─── Material shown ───

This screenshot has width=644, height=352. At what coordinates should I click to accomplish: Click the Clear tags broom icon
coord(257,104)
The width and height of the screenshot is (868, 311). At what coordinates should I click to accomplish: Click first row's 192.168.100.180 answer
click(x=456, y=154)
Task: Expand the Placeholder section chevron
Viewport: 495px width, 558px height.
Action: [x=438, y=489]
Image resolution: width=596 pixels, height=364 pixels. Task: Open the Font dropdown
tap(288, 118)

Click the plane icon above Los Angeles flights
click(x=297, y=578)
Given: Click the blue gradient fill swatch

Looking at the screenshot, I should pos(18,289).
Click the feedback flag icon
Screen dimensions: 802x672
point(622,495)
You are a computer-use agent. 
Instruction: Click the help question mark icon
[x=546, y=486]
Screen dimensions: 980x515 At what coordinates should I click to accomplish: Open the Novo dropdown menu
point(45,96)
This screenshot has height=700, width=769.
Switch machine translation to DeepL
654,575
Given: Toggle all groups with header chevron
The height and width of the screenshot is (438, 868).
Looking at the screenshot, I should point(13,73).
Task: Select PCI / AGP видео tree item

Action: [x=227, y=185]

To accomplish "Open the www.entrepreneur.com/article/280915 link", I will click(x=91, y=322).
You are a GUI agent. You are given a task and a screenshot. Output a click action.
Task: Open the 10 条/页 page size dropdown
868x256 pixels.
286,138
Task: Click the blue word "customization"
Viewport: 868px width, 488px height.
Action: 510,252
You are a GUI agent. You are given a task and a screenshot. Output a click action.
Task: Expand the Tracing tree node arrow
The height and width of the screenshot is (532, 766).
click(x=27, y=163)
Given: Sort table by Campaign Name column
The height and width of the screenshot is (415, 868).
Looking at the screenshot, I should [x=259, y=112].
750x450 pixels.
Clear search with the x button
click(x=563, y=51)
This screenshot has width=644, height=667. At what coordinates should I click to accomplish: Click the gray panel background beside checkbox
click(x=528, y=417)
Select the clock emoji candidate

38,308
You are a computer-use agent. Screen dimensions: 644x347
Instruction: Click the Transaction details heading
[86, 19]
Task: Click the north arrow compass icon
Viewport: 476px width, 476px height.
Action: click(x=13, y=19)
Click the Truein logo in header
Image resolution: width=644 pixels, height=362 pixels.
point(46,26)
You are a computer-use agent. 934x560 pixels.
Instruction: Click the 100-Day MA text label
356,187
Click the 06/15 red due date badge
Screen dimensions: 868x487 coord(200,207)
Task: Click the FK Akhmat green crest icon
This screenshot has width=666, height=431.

───

Please find every line in the records that contains the word "chevron", and copy it out.

Task: Expand the Placeholder section chevron
Given: Toggle all groups with header chevron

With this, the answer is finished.